◆ **Alıntı**
===============

Değerli Büyüklerim (Mustafa Gülcü – Mehmet Akdeniz)!

Hakkınızda yazdıklarım, ortaya çıkardığım çeşitli bilgi ve belgelere rağmen yerinizi koruyor olmanız göstermiştir ki, sizin gücünüzü hafife almışım. Bende affınıza sığınarak size bir mektup yazmağa karar verdim.

Öncelikle maharetlerinizi sıralayarak sizi okuyucularıma daha ayrıntılı tanıtmanın artık bir  manası kalmamıştır. İki başbakan, bir kaç tane de İç işleri bakanı görmüş, onca badire atlatıp, hakkınızda o kadar iddia varken bulunduğunuz makamda oturuyor olmanız takdire şayandır. Ki genel müdürlükte ki görev sürenizin önemli bir bölümünün FETÖ’nün emniyete hakim olduğu dönemde olması ayrıca araştırılacak bir konudur. (Mustafa Gülcü her dönem genel müdür yardımcısydı mesela, FETÖ emniyeti ele geçirdiğinde de, FETÖ ile emniyet içinde mücadele edilirkende. 2003’ten bu güne)

Sırasıyla gidecek olursak Mustafa Gülcü beyefendinin “Personelden” sorumlu Genel Müdür Yardımcılığı döneminde atadığı 35 daire başkanının, tamamının görevden el çektririlmesi kadar, gözlerimi yaşartan bir başka yönetim başarısı vardır ki keşfettiğim gün “Helal olsun, işte zeka, işte genel müdür yardımcısı” dedim. Kısaca değinecek olursak 17 – 25 sonrası FETÖ iltisaklı olduğu düşünülen bütün personeli 2 ile 3 yıllık sürelere haiz şark bölgelerine tayin ederek mevcut süregelen “Hendek Terörüne” vurduğunuz affedersiniz gösterdiğiniz darbe değil de harika çözümünüzü ne kadar anlatsam azdır. Haydi bu neyse, hele onlar geri döndükten sonra apar topar o bölgelerin görev sürelerini 4 ile 6 yıla çıkararak oraya gönderdiğiniz personeli uzun yıllar gözden uzak tutma çabanızı anladığımda sizi çok ama çok hafife aldığımı anladım. Müthiş bir fikir, dahli olanları ayrıca kutlamak gerekir. Hele ki bu yönetmeliği çıkarttığınız tarih çok enteresen 6.6.2016... Diyelim ki şark görevinin süresinin uzatılmasında çeşitli gerekçeleriniz vardı, o zaman niye 17 – 25 sonrası Fetö iddiası ve zannıyla alalacele gönderdiğiniz personeliniz oradayken görev sürelerini uzatmadınız da, onlar döner dönmez bu işi yönetmeliği yayınladınız?

===============

◆ **Kayıtlar**
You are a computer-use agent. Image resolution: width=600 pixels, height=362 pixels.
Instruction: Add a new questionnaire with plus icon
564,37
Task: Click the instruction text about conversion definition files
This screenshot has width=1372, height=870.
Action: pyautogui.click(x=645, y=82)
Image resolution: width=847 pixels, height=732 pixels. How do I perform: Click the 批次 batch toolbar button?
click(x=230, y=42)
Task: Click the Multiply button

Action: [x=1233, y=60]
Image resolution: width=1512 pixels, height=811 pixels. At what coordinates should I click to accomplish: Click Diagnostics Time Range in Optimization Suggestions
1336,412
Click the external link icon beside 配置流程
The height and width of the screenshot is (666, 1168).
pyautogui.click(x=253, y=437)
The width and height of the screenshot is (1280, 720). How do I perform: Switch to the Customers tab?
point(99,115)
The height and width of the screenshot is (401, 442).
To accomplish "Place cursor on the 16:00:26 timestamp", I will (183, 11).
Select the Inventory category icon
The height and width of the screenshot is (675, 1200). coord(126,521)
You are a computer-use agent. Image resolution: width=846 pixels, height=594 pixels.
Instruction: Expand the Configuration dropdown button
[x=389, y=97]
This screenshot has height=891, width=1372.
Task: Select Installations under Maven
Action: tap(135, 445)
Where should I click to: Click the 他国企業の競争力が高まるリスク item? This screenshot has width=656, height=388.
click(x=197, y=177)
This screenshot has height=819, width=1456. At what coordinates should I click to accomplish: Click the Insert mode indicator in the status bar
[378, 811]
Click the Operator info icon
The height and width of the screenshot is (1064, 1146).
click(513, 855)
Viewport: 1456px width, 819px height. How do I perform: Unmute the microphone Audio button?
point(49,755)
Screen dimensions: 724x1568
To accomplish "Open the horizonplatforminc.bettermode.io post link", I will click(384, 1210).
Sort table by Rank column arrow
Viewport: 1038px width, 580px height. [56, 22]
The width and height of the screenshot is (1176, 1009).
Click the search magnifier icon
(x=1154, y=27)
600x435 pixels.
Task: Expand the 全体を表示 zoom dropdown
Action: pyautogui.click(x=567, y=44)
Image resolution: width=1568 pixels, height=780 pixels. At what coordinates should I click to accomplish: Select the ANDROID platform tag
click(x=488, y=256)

===============

◆ **Görevleriniz**
(1) Lütfen Mustafa Gülcü ve Mehmet Akdeniz'e hitaben yazılan mektubu iki cümleyle özetleyin.
(2) Mustafa Gülcü ve Mehmet Akdeniz'e hitaben yazılan mektubu son cümlesinden sonra sürdürün.

◆ **Yanıtlar**
(1) Yazar, hakkında yazdıklarına ve ortaya çıkardığı bilgi ve belgelere rağmen Mustafa Gülcü ile Mehmet Akdeniz'in makamlarında kaldığını, genel müdürlükteki görev sürelerinin önemli bir bölümünün FETÖ'nün emniyete hakim olduğu döneme denk geldiğini belirtir. Gülcü'nün personelden sorumlu genel müdür yardımcılığı döneminde 17 – 25 sonrası FETÖ iltisaklı olduğu düşünülen personelin 2 ile 3 yıllık şark bölgelerine tayin edildiğini, bu personel döner dönmez 6.6.2016 tarihli yönetmelikle o bölgelerin görev sürelerinin 4 ile 6 yıla çıkarıldığını anlatır ve sürelerin neden daha önce uzatılmadığını sorar.

(2)
Yine görevini başarıyla sürdüren Mehmet Akdeniz’i anmazsam çok büyük ayıp etmiş olurum. Fetullah Gülen’in avukatını mahkemede tanık yaparak başladığınız olağan üstü kariyerinizde benim için iki önemli nokta mevcuttur. Birincisi şark görev sürelerini 4 ile 6 yıl yapan mevzuyu hukukileştirmeniz, ikincisi ise Hukuk sizdeyken ne hikmetse bir tane bile personeliniz de dahi Fetö bağlantısının bulunamamasıdır. Kısacası 50 bine yakın polis ihraç edilirken siz bir tane dahi bulamadığınız gibi bütün önerileriniz yanlıştı.

Yaşım daha çok genç, elbette öğreneceğim. Mesela Abdurrahman Dilipak ve Ömer Turan gibi cıvıldarken (Tiweet atarken) size ve dahi makam sahiplerine yağ çekmeyi. Ha-a bu arada bu ikilinin ya sizden haberi yok ya da dünyadan... Belki de bilmediğimiz başka şeyler vardır, zamanla çıkar ortaya...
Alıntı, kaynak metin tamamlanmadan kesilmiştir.